Cuts to nursing staff were related to redeployments now that new IT systems had reduced the need for medical staff in the call centre, he said. The company said changes to transport were not necessarily aimed at cost-cutting.Mr Forden added that Serco was able to bring investment to the NHS, which has no "monopoly on how to deliver the best in health services". He said: "It has to cut £20bn a year. It can't invest, but we can invest to improve quality and generate efficiency. We have to bid to deliver at prices that are a lot lower than the NHS to win contracts and that gives the NHS more money to put into the NHS itself."

Because Devon children's services are part of a bid for a commercial contract, Serco said commercial law prohibited it from commenting on them.

Virgin Care also said it could not comment on its tender before a winner had been announced.

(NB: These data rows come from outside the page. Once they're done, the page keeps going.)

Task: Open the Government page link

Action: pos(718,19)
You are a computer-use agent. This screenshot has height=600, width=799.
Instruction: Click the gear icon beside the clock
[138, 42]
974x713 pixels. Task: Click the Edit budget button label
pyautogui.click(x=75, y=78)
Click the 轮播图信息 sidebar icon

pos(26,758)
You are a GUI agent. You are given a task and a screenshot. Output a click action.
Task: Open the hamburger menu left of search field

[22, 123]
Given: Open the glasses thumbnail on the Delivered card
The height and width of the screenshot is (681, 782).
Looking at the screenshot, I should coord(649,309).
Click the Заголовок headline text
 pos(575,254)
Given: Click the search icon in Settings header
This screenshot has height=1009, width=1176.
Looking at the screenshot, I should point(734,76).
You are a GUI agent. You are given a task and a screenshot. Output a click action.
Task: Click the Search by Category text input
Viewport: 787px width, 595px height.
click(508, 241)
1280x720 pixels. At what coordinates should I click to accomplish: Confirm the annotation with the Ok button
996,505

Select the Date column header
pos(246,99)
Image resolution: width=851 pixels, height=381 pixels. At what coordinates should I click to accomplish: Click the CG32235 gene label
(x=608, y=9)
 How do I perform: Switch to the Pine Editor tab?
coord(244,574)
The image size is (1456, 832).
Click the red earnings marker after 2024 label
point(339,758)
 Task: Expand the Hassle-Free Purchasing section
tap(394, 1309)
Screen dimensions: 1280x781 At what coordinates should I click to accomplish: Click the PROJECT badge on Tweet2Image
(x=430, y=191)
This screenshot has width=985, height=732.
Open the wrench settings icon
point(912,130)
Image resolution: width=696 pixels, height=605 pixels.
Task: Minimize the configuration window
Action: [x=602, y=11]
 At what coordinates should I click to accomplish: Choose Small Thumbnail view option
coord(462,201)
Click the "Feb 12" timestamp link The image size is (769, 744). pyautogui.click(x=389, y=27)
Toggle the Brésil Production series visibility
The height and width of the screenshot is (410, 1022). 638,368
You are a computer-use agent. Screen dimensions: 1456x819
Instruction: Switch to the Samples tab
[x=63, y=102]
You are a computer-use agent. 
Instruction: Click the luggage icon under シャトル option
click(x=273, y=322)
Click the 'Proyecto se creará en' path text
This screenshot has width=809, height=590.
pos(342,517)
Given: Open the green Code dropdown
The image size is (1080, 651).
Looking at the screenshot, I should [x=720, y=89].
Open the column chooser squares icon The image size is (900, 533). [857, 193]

Virgin Care came into being at the beginning of this month, following a £4m investment by Sir Richard Branson for a 75% stake in Assura Medical, the loss-making medical services part of the Assura Group, a company listed on the London stock exchange, which acts as commercial partner in property and pharmacy services to GP consortiums.

A spokesman for the company said: "We have a steadfast commitment to delivering high-quality services that meet patient need, are free at the point of delivery and that offer value for the taxpayer."

Virgin Care is involved in a major dispute with the NHS in Yorkshire, where it has reported the NHS primary care trust to the new adjudicator of contracts, the co-operation and competition panel for NHS services, for awarding a contract to the local NHS York Hospitals instead of to Assura/Virgin. Virgin's complaint is that the NHS bid was unrealistically low and therefore unfair.

Critics fear that the increasing involvement of the private sector will divert NHS resources to legal fees and contractual disputes such as these with commercial bidders.

Professor Allyson Pollock, author of a series of analyses for the Lancet and BMJ on how the health bill will change the NHS and a leading critic of the reforms, said the Devon tender "was a clear privatising of the service for the most vulnerable". She said: "It has huge implications elsewhere and serious questions have to be asked about why they are doing this when the bill is not yet law and it is not even clear what the statutory requirements will be for children's services."

NHS Devon's director of strategic commissioning, Jayne Carroll, said the aim of contracting out the services was "to secure the best possible service and improve outcomes for children and young people while continuing to strengthen integrated community-based health and social care".